= WHAT IS NEEDED =
Give back a single number: the count of lines in the data that contain the string "column".

----

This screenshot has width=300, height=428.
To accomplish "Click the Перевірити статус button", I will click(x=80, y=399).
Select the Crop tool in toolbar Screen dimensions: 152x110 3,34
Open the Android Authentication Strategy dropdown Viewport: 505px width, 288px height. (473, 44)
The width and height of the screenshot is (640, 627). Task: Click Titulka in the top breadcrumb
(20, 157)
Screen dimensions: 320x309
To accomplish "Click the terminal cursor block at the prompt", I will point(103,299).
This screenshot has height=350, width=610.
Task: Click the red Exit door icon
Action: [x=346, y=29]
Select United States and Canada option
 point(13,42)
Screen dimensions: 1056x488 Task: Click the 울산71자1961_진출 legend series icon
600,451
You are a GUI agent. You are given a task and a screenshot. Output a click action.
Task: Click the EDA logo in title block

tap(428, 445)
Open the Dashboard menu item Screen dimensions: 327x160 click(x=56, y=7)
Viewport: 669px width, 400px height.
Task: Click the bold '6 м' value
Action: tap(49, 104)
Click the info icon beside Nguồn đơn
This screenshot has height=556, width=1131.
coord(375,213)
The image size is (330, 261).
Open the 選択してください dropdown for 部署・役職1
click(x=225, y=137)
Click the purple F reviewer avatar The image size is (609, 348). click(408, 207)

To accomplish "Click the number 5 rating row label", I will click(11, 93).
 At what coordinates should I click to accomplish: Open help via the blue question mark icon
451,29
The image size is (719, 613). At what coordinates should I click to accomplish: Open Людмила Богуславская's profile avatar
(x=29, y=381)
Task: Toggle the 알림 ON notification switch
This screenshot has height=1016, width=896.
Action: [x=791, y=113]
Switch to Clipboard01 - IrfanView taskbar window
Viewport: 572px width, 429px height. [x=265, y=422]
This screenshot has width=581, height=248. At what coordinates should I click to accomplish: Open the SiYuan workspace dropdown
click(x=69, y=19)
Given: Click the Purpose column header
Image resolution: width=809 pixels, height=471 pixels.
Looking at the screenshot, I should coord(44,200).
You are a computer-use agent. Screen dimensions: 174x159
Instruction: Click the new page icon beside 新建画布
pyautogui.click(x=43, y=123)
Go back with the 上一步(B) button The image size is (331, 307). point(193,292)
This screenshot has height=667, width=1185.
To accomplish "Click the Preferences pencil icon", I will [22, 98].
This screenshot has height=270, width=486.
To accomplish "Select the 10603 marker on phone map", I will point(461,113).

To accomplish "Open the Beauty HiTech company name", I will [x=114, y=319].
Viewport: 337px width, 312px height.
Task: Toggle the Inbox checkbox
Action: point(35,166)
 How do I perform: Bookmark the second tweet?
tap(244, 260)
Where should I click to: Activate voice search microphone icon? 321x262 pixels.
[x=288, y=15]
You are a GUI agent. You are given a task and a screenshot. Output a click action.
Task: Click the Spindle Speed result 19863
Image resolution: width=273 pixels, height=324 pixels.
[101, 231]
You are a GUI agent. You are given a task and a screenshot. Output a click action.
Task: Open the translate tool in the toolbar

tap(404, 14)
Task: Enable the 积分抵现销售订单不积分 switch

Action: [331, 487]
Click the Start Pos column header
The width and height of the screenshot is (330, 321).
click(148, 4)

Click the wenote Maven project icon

----

= RESPONSE =
2